筆趣閣 > 新秦記 >第三十三章 陽坼亂闖家臣會 陽震欲試小兒耐
    明滅不定的燈火中,一道咯吱咯吱的車軸聲軋過陽支封地外的夜色。兩匹老馬拉着車架奔跑在遼闊的原野上。道路兩旁,是新種的作物,才播種,只有些許清香。

    陽震坐在馬車裏昏昏欲睡,今天是他一月裏爲數不多的來封地的日子。雍都城戒備森嚴,大秦法律嚴苛,過夜還聚衆便是謀反之罪!因此,每月裏的家臣回稟業績的地點就定在了陽支封地,陽震要在這裏聽家臣訴說陽支各地產業的情況,一整夜!

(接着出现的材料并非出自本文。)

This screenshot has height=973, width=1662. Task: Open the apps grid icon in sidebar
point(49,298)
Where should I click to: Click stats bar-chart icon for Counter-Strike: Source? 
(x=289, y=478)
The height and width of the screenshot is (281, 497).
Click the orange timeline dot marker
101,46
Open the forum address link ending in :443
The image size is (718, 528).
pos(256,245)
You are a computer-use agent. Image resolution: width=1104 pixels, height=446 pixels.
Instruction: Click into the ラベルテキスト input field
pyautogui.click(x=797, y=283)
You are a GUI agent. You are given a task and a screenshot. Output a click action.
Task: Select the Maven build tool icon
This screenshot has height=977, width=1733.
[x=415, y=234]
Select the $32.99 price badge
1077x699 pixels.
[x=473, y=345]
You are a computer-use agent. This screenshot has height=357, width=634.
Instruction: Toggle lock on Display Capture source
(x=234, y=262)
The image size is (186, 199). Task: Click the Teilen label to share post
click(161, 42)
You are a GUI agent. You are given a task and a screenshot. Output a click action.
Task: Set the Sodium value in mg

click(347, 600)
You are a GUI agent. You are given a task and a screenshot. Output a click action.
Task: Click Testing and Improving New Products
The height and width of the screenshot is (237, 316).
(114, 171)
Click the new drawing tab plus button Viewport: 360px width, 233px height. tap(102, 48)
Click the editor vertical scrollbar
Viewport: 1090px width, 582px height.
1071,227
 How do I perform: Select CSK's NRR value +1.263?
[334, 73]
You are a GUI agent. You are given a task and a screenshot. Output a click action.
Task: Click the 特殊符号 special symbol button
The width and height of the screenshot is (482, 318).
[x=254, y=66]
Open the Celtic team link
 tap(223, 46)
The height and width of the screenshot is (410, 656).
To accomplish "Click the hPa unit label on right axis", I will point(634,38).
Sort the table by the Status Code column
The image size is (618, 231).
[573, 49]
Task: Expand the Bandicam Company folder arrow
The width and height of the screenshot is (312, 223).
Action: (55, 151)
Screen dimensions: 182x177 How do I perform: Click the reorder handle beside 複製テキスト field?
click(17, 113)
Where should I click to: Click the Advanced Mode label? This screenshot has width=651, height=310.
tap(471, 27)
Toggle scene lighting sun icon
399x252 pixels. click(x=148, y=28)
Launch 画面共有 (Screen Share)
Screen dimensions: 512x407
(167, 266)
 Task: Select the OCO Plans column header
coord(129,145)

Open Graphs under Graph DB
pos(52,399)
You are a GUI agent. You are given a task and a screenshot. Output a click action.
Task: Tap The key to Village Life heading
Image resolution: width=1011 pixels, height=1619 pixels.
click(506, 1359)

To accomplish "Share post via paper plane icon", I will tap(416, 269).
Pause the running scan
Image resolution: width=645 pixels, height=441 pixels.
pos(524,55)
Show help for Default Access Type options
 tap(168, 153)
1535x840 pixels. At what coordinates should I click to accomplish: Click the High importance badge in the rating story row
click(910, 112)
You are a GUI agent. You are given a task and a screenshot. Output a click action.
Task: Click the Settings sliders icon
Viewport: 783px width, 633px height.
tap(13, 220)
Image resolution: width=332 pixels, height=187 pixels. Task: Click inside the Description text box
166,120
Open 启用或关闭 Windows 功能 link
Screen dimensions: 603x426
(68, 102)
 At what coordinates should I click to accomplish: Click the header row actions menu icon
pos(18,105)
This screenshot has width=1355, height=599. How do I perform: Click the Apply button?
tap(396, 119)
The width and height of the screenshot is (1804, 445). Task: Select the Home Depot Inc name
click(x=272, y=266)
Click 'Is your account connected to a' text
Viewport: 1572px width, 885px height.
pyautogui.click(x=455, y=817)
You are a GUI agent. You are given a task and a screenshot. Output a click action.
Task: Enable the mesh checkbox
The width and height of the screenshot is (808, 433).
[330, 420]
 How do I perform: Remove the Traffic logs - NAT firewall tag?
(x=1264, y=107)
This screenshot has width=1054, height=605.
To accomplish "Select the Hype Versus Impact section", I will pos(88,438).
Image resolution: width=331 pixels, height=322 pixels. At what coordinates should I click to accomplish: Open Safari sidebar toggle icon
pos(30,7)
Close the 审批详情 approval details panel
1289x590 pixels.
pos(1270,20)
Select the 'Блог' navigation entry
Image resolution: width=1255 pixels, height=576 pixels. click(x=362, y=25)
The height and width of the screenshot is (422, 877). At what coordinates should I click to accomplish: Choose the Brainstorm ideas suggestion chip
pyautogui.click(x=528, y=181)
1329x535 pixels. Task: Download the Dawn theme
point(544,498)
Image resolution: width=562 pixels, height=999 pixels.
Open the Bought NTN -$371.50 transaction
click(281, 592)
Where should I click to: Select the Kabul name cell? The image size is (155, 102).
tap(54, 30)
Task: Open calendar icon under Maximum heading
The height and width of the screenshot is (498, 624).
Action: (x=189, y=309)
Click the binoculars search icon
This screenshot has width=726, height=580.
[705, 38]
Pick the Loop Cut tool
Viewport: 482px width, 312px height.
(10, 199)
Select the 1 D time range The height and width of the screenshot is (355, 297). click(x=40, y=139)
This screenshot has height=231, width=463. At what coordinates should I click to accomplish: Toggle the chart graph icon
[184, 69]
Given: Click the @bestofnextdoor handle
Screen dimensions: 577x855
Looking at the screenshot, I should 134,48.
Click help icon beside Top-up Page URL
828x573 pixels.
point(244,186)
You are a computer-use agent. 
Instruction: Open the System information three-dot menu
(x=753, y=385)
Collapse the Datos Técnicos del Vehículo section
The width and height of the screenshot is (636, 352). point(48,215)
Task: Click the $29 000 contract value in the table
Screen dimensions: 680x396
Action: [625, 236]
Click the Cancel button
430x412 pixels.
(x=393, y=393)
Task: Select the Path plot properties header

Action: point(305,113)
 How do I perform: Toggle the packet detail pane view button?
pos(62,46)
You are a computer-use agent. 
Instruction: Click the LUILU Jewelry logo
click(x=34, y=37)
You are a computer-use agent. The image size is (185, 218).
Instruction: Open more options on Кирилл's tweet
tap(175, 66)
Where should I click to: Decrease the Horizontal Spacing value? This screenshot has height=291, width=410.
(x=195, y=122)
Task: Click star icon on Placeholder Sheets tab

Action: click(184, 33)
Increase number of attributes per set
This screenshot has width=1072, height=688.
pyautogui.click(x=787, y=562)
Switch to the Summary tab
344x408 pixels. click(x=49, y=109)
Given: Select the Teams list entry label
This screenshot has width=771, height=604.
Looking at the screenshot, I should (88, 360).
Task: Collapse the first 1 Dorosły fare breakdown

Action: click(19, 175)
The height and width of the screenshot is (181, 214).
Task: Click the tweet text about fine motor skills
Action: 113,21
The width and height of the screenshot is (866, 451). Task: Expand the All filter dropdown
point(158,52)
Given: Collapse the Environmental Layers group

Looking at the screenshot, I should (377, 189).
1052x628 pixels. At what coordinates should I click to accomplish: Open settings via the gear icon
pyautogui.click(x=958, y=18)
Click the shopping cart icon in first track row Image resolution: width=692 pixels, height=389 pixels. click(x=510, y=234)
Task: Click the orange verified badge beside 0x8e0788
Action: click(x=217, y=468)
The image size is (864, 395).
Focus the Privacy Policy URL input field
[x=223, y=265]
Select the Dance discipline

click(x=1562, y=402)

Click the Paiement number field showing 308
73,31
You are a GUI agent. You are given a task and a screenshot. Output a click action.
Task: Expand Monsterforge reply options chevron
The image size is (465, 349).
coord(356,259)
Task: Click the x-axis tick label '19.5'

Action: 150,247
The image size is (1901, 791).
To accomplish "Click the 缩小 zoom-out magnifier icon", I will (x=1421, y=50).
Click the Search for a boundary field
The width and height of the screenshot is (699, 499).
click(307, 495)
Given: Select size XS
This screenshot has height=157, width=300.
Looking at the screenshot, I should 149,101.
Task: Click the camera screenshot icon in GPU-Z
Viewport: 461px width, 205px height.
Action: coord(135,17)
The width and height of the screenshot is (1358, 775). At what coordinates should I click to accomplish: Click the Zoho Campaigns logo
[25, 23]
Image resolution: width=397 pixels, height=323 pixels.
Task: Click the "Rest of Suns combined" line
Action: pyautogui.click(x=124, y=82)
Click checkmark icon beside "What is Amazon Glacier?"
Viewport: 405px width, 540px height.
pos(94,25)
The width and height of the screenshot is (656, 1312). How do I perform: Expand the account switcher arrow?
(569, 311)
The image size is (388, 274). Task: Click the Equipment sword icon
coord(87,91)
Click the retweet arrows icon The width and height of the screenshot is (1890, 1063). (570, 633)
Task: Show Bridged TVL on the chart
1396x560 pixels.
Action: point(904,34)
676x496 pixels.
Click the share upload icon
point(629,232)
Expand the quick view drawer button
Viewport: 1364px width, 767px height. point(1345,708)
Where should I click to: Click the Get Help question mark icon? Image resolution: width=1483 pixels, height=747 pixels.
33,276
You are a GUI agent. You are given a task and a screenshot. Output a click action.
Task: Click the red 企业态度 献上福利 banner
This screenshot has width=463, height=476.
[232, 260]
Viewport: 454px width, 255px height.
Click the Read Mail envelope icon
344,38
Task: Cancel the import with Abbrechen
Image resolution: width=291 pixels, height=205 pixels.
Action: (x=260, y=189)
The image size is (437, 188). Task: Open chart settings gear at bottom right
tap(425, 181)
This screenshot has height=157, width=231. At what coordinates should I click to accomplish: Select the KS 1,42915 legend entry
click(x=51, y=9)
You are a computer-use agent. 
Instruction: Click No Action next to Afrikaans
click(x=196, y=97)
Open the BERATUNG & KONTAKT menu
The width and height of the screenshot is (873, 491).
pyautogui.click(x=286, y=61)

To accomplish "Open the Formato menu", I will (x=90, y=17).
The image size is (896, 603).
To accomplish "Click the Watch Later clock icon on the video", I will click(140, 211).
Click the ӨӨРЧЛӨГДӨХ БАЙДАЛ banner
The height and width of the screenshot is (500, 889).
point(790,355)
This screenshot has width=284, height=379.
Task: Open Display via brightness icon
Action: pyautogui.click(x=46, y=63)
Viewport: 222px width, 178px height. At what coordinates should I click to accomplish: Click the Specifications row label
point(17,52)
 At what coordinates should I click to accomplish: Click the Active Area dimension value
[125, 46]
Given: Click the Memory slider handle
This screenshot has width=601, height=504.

    老馬識途,都不用車伕驅趕,馬車便穩穩當當的停在了陽支封地大門前,馬車停穩,車伕翻下車,搭好小梯這纔來喚陽震下車。

    “家主,到了……”

    “嗯……”

    車中閉目休息的陽震迴應了一聲,便下了馬車。下了車,還沒等他走兩步,就有一道聲音從黑暗的角落裏傳來:“父親……”

    府門前懸掛的燈火,明滅不定。藉着昏暗的燈火,陽震回頭,看見自己的次子陽坼從鎮宅的石獅背後轉了出來。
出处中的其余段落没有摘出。